The alleged plot envisaged running over a police officer, knifing him to death and then using his gun for a shooting rampage. Photo / NZME.
The alleged plot envisaged running over a police officer, knifing him to death and then using his gun for a shooting rampage. Photo / NZME.
A third Melbourne teenager has been charged in relation to the alleged plot to attack Anzac Day events, which reportedly envisaged running over a police officer, knifing him to death and then using his gun for a shooting rampage.
Victoria Police declined to comment yesterday on the scenario, which anunnamed security official told the ABC would have ended in the alleged plotters' deaths.
But the state's Premier, Daniel Andrews, gave further details of the alleged Isis (Islamic State)-inspired plot, which police say was unearthed following the discovery of phone contact between a 14-year-old English boy and one of the five young Australians arrested in Saturday's counter-terrorism raids in suburban Melbourne.
Andrews said there was "every reason to believe multiple Anzac Day events had been looked at and were potentially going to be targeted".
The 14-year-old was initially arrested in Blackburn, Lancashire earlier this month, after British police examined his electronic devices. Greater Manchester Police say they found evidence of "communication" between him and 18-year-old Australian Sevdet Besim, about "what we believe is a credible terrorist threat".

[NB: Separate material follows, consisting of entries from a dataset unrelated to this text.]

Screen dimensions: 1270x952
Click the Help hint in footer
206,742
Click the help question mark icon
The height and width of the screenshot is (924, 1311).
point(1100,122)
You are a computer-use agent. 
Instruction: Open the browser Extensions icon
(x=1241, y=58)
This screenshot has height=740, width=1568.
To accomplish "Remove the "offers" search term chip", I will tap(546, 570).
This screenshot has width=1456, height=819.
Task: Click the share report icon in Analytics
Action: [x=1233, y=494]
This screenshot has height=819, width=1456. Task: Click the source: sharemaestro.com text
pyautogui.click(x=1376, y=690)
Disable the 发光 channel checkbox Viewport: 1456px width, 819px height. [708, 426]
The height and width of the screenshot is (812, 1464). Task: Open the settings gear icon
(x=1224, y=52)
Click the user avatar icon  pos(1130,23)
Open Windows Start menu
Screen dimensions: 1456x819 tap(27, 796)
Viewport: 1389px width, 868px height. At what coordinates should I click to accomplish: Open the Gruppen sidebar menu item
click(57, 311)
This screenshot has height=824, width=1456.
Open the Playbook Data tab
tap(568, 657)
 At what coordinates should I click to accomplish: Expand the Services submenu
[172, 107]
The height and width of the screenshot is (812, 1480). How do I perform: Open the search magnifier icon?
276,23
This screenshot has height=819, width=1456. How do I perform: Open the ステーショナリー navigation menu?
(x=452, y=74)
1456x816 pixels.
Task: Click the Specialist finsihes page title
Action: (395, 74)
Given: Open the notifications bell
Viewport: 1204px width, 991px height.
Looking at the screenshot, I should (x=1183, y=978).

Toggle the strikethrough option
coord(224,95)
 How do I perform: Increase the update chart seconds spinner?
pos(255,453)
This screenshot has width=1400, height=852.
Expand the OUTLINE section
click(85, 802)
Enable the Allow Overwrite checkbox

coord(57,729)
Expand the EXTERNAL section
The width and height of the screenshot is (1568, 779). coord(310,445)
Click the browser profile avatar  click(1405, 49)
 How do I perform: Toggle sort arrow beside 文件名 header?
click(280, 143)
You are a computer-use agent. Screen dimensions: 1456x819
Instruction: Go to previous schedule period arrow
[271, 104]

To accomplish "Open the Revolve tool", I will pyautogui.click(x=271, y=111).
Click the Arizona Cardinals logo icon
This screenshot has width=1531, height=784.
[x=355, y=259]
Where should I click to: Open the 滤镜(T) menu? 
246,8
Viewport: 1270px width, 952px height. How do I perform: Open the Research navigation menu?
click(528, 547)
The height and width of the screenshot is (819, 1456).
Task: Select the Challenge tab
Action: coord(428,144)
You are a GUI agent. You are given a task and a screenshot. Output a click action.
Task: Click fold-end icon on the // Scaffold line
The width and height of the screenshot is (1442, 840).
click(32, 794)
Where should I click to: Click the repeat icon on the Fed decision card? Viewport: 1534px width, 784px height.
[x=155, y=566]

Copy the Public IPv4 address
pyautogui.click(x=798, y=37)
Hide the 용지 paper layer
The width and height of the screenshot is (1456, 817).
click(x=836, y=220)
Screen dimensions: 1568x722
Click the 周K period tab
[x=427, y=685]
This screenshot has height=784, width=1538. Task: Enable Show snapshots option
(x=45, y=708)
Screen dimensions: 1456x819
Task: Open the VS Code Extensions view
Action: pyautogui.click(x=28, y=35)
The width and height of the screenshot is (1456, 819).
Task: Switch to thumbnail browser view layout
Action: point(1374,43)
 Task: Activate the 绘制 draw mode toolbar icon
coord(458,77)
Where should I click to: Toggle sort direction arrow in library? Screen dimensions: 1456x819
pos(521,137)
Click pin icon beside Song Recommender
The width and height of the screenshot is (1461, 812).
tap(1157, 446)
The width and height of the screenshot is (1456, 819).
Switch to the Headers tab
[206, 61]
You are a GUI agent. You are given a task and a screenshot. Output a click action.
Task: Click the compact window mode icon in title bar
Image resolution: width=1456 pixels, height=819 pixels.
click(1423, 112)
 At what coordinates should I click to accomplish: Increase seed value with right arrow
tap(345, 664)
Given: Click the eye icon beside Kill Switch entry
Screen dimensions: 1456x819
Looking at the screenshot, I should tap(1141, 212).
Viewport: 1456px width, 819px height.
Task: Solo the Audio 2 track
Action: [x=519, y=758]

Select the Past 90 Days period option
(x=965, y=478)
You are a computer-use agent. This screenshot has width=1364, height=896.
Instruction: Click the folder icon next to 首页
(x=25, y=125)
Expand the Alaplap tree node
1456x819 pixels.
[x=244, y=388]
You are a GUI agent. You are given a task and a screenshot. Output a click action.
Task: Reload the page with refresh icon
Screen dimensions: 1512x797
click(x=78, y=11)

They immediately re-arrested the boy and tipped off their Australian counterparts.
In Melbourne, police said they had charged a third man, named by local media as 18-year-old Harun Causevic, with conspiring to commit terrorist acts.
He appeared in Melbourne Magistrates Court yesterday. Besim - who, like Causevic, has been in custody since Saturday - has already been charged with the same offences.
And a third man, aged 19, has been charged with weapons offences but released on bail.
According to Australian media, police are investigating suspected links between the young men and Neil Prakash, 23, an Australian jihadist regarded by counter-terrorism experts as Isis' chief recruiter of Australians.
Prakash, 23, is reportedly an Islamic convert of Fijian-Indian and Cambodian background who has been in Syria since early 2013.
The five teenagers now under scrutiny were also associates of Abdul Numan Haider, the 19-year-old shot dead by police last September after he stabbed two officers outside a Melbourne police station.